**RECORDS FOR THE EXERCISE:**
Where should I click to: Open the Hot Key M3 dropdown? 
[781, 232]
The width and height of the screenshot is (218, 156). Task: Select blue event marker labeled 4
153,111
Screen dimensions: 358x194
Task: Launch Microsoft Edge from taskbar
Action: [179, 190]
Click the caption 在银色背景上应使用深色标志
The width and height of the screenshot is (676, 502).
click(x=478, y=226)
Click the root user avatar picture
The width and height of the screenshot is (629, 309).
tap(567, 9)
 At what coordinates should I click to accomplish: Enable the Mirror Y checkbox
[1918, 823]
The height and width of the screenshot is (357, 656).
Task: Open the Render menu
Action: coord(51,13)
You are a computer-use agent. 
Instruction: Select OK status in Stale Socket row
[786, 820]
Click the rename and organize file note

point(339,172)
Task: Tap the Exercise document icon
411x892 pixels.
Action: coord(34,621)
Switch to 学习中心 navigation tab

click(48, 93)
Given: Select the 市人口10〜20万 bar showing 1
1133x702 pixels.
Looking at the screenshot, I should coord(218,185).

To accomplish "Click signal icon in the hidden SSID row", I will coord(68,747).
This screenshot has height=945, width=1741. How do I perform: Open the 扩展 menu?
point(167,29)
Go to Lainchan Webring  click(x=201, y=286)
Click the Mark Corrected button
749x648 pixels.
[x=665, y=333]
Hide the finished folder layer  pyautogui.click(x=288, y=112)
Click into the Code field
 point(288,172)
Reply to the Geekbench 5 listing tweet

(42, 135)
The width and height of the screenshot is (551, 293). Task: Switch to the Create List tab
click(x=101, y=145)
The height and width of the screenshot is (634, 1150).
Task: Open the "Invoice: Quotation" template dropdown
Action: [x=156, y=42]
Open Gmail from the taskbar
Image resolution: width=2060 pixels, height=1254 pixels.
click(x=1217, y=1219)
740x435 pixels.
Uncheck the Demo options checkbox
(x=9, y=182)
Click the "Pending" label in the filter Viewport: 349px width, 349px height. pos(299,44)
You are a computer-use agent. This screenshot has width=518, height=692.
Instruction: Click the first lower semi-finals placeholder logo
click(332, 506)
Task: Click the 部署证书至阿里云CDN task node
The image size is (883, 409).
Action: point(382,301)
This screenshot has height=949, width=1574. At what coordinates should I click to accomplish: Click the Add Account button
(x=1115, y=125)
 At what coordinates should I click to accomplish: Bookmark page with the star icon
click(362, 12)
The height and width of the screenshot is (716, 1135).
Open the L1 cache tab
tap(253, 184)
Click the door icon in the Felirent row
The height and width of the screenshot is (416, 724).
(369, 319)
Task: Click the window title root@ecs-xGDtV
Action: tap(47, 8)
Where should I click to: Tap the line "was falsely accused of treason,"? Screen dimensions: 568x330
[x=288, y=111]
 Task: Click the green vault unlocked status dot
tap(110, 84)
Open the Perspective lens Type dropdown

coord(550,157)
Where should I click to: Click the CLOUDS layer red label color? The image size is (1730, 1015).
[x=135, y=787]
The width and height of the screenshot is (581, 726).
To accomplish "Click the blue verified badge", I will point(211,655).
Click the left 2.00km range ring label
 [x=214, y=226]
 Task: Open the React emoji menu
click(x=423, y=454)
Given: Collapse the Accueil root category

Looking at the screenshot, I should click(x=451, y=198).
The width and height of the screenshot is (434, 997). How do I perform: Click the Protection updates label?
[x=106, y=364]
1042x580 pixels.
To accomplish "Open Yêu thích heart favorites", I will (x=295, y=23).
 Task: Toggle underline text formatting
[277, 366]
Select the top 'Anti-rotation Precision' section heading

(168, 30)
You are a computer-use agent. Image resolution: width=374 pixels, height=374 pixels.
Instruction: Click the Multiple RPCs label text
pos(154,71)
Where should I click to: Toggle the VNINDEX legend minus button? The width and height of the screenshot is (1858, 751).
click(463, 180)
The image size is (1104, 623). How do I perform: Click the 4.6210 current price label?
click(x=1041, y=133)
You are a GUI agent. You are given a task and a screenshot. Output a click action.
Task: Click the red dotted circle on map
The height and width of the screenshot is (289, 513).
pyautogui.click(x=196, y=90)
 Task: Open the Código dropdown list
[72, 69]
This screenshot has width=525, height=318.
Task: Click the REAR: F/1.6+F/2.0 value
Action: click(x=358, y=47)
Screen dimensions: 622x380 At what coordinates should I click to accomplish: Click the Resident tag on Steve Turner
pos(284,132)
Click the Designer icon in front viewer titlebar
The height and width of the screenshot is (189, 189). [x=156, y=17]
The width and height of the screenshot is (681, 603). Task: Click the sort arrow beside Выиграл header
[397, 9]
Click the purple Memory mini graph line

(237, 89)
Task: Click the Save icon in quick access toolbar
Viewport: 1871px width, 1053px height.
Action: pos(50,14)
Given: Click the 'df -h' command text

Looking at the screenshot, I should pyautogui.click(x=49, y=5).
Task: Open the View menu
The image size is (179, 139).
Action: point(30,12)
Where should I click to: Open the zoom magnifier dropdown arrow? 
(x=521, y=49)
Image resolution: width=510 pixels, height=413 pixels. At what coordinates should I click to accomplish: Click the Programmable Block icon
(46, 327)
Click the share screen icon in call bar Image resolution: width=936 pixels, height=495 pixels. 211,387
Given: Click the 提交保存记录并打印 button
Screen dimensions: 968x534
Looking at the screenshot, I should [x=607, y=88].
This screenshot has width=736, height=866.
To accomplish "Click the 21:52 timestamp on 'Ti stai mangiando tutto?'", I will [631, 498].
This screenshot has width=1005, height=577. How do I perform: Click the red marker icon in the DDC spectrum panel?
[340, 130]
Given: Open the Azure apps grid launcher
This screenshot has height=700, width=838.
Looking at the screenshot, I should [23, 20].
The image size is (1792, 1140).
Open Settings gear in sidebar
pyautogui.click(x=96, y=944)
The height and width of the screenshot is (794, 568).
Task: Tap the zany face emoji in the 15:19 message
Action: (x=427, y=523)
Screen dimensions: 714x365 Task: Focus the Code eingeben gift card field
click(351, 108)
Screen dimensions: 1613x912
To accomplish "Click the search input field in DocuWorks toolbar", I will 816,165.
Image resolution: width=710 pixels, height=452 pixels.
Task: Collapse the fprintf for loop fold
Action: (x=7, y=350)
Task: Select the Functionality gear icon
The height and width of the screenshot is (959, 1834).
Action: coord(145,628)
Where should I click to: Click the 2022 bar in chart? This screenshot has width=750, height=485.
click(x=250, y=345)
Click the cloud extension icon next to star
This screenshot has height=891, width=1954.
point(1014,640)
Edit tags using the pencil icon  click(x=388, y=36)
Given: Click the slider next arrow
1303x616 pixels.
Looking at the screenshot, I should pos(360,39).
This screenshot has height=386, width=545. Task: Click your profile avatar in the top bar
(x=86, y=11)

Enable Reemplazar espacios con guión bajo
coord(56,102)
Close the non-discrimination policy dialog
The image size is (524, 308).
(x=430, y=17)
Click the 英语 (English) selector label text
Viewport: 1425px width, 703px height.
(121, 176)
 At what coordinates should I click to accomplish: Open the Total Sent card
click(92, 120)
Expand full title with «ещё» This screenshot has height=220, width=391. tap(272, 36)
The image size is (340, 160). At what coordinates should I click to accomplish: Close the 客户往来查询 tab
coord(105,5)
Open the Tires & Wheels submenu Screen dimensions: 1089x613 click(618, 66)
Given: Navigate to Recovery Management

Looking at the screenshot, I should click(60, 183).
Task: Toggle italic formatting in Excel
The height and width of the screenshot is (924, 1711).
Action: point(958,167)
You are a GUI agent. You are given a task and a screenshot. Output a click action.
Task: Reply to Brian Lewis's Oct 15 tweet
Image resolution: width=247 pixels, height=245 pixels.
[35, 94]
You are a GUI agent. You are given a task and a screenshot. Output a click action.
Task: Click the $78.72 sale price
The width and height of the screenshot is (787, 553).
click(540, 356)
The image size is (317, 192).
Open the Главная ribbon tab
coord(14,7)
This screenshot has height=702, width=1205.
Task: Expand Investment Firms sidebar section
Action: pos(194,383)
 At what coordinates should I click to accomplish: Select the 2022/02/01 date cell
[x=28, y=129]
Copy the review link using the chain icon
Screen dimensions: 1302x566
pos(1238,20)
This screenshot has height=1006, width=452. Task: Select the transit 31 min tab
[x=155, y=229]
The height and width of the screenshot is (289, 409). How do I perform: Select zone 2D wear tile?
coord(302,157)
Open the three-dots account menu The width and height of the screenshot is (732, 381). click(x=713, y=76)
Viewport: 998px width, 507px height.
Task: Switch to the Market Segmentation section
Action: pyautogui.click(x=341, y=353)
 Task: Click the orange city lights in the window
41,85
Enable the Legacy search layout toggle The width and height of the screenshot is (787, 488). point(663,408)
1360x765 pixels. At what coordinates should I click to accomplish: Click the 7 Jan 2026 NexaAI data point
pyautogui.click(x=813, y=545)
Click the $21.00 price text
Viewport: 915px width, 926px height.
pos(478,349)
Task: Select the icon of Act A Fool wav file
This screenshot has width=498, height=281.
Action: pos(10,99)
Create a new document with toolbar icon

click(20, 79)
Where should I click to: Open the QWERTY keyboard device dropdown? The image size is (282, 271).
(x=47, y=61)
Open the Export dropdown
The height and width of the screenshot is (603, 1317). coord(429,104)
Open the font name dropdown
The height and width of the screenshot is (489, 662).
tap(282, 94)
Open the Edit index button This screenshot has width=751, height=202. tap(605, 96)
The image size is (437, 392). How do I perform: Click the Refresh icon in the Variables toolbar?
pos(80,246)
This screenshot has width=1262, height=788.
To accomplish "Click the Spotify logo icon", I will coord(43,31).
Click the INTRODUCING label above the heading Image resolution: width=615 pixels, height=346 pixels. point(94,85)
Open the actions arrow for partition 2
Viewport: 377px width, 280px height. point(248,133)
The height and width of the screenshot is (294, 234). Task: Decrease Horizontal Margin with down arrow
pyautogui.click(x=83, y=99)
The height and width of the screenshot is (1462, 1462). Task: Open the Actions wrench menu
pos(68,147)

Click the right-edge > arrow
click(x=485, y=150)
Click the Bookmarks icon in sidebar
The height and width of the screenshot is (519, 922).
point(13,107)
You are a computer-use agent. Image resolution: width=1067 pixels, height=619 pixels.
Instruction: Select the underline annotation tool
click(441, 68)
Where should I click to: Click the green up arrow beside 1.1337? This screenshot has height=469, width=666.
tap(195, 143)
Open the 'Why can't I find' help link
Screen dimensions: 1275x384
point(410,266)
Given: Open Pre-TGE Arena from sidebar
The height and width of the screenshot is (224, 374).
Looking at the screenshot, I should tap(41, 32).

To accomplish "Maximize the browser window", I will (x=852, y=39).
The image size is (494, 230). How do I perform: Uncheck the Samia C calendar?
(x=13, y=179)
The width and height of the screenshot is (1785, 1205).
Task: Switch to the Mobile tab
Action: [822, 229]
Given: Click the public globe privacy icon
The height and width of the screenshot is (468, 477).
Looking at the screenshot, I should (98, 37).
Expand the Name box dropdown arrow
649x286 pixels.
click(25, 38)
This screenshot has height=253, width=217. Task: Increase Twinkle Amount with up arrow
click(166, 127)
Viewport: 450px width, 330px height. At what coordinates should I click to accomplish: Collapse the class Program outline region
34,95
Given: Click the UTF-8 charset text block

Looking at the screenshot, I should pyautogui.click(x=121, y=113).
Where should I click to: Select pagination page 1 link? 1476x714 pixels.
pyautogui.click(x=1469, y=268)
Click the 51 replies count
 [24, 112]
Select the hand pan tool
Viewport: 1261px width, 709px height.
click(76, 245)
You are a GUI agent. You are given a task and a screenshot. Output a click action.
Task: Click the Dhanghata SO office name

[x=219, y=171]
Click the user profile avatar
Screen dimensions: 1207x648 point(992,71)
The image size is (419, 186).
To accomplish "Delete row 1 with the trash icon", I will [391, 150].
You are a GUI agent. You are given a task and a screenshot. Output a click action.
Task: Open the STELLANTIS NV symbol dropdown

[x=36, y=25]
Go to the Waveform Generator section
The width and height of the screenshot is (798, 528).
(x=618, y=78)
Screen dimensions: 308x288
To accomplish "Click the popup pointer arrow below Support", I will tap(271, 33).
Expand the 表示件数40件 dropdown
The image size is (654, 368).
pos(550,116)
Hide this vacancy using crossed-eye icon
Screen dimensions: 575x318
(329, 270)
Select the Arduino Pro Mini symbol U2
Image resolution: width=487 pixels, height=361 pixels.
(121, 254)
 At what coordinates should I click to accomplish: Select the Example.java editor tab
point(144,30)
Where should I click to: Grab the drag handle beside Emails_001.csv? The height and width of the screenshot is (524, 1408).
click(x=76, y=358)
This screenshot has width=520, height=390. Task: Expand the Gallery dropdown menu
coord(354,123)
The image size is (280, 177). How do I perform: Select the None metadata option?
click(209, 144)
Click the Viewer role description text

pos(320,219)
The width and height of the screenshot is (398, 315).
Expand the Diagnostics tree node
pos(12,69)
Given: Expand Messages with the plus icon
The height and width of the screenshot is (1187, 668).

**GIVEN TASK:**
Copy out the material above, from the line containing "Open the actions arrow for partition 2" through the line containing "click(76, 245)", including both of those lines, with nothing changed.

**SOLUTION TO THIS PROBLEM:**
Open the actions arrow for partition 2
Viewport: 377px width, 280px height. point(248,133)
The height and width of the screenshot is (294, 234). Task: Decrease Horizontal Margin with down arrow
pyautogui.click(x=83, y=99)
The height and width of the screenshot is (1462, 1462). Task: Open the Actions wrench menu
pos(68,147)

Click the right-edge > arrow
click(x=485, y=150)
Click the Bookmarks icon in sidebar
The height and width of the screenshot is (519, 922).
point(13,107)
You are a computer-use agent. Image resolution: width=1067 pixels, height=619 pixels.
Instruction: Select the underline annotation tool
click(441, 68)
Where should I click to: Click the green up arrow beside 1.1337? This screenshot has height=469, width=666.
tap(195, 143)
Open the 'Why can't I find' help link
Screen dimensions: 1275x384
point(410,266)
Given: Open Pre-TGE Arena from sidebar
The height and width of the screenshot is (224, 374).
Looking at the screenshot, I should tap(41, 32).

To accomplish "Maximize the browser window", I will (x=852, y=39).
The image size is (494, 230). How do I perform: Uncheck the Samia C calendar?
(x=13, y=179)
The width and height of the screenshot is (1785, 1205).
Task: Switch to the Mobile tab
Action: [822, 229]
Given: Click the public globe privacy icon
The height and width of the screenshot is (468, 477).
Looking at the screenshot, I should (98, 37).
Expand the Name box dropdown arrow
649x286 pixels.
click(25, 38)
This screenshot has height=253, width=217. Task: Increase Twinkle Amount with up arrow
click(166, 127)
Viewport: 450px width, 330px height. At what coordinates should I click to accomplish: Collapse the class Program outline region
34,95
Given: Click the UTF-8 charset text block

Looking at the screenshot, I should pyautogui.click(x=121, y=113).
Where should I click to: Select pagination page 1 link? 1476x714 pixels.
pyautogui.click(x=1469, y=268)
Click the 51 replies count
 [24, 112]
Select the hand pan tool
Viewport: 1261px width, 709px height.
click(76, 245)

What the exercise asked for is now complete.